**Requirement**. From the line with "Image resolution: width=1049" through the final line, transcribe the material below character for character; include no other lines.

**Available data**.
***
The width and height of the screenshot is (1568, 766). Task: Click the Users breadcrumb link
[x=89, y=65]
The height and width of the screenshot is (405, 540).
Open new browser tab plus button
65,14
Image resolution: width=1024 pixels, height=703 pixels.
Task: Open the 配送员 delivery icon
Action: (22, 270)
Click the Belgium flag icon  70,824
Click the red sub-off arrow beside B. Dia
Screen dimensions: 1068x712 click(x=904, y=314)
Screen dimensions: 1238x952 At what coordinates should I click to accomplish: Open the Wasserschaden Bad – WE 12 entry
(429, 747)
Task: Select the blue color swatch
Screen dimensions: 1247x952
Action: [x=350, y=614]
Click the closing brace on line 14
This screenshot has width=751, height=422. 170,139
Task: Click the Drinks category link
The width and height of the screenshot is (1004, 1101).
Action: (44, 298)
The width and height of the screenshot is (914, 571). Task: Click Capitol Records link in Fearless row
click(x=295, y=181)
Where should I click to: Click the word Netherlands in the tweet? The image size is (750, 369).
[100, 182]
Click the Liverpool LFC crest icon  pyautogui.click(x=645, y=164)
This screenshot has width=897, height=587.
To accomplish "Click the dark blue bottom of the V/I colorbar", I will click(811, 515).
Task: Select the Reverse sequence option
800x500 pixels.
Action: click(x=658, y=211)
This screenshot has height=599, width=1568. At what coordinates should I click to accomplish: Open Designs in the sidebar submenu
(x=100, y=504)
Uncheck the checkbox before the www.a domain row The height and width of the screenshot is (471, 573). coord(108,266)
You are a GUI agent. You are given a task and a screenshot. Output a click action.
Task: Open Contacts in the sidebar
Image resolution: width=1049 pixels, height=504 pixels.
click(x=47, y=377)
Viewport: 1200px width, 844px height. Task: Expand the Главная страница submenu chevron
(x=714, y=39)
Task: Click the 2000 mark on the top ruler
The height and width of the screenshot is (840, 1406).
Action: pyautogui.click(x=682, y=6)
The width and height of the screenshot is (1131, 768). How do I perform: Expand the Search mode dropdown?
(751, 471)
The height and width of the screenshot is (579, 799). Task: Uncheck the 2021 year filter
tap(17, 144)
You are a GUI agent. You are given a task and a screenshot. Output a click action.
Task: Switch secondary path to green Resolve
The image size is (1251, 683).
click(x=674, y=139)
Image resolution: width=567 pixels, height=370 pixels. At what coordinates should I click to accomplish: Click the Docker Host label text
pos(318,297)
***
**Response**.
Image resolution: width=1049 pixels, height=504 pixels.
click(x=47, y=377)
Viewport: 1200px width, 844px height. Task: Expand the Главная страница submenu chevron
(x=714, y=39)
Task: Click the 2000 mark on the top ruler
The height and width of the screenshot is (840, 1406).
Action: pyautogui.click(x=682, y=6)
The width and height of the screenshot is (1131, 768). How do I perform: Expand the Search mode dropdown?
(751, 471)
The height and width of the screenshot is (579, 799). Task: Uncheck the 2021 year filter
tap(17, 144)
You are a GUI agent. You are given a task and a screenshot. Output a click action.
Task: Switch secondary path to green Resolve
The image size is (1251, 683).
click(x=674, y=139)
Image resolution: width=567 pixels, height=370 pixels. At what coordinates should I click to accomplish: Click the Docker Host label text
pos(318,297)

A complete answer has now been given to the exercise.